**Your task**:
Give back exactly the lines of the entries below from the line with "Image resolution: width=1280, height=1044." to the line with "Лицо (726, 79)", inclusive, and only those.

**Data to process**:

========================================

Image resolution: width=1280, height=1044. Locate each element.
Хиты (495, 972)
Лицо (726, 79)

========================================

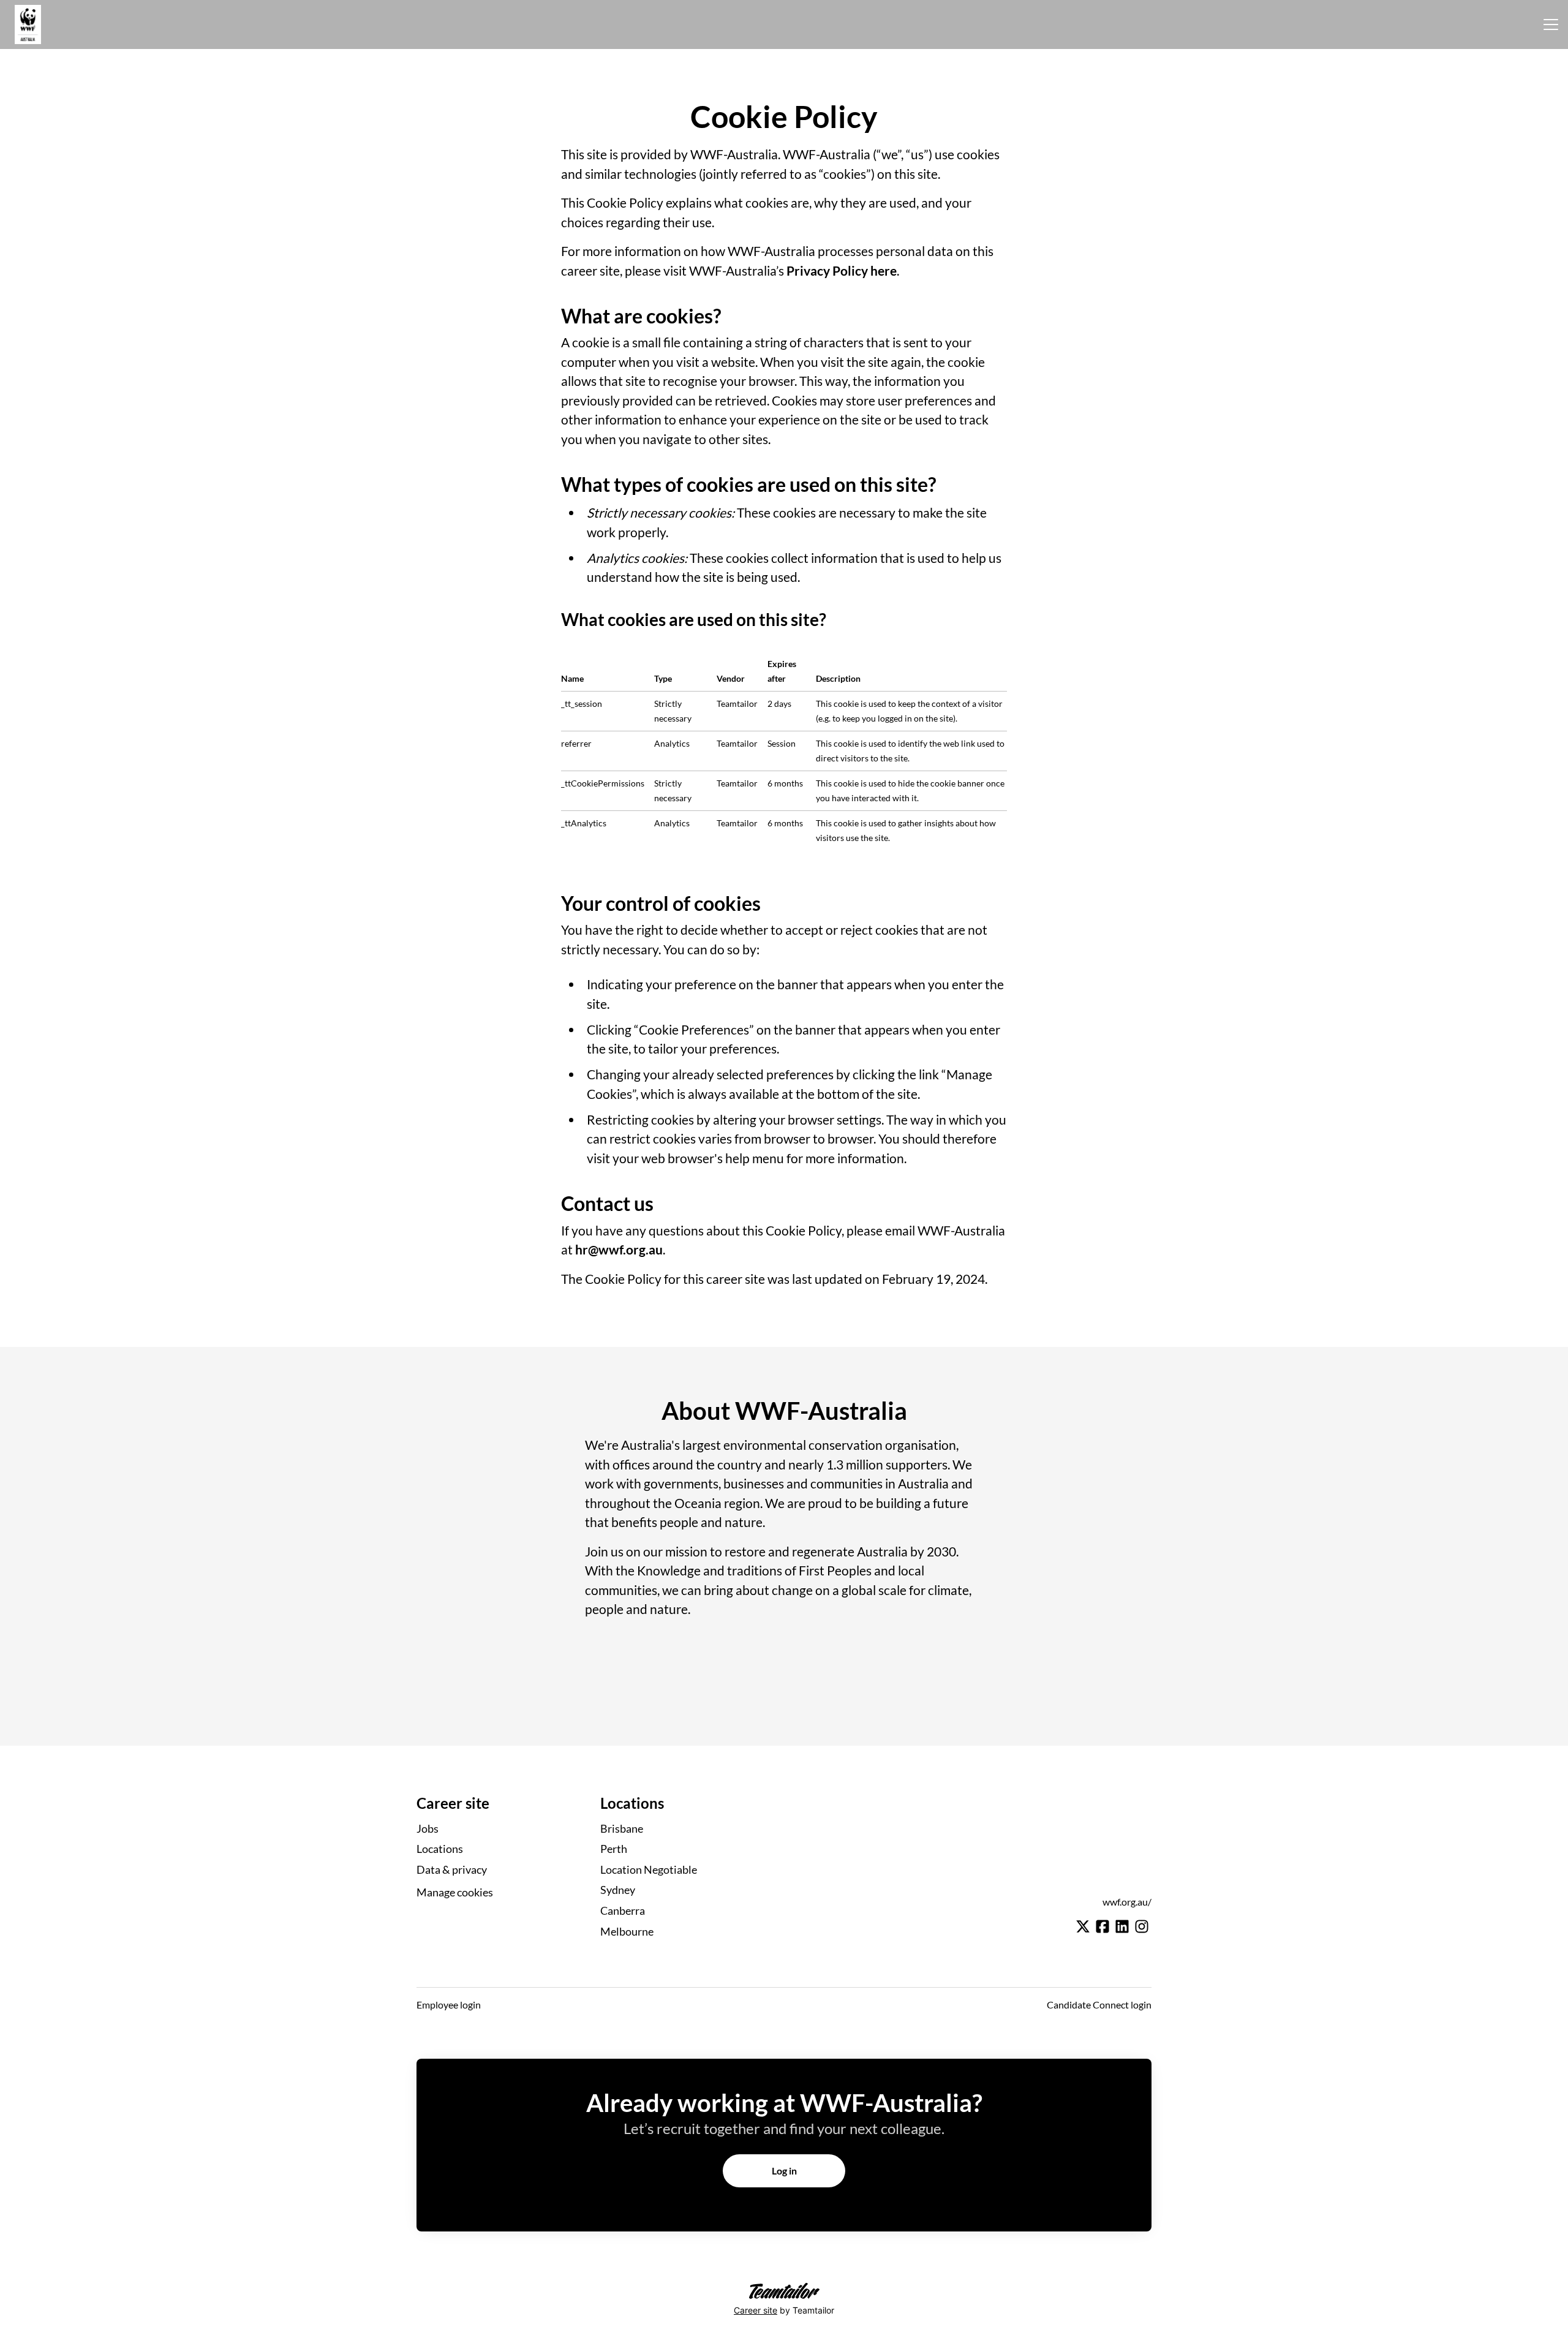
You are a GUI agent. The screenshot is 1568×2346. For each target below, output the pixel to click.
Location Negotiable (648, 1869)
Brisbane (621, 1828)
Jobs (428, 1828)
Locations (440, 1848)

========================================

**Solution to this problem**:
Image resolution: width=1280, height=1044. Locate each element.
Хиты (495, 972)
Лицо (726, 79)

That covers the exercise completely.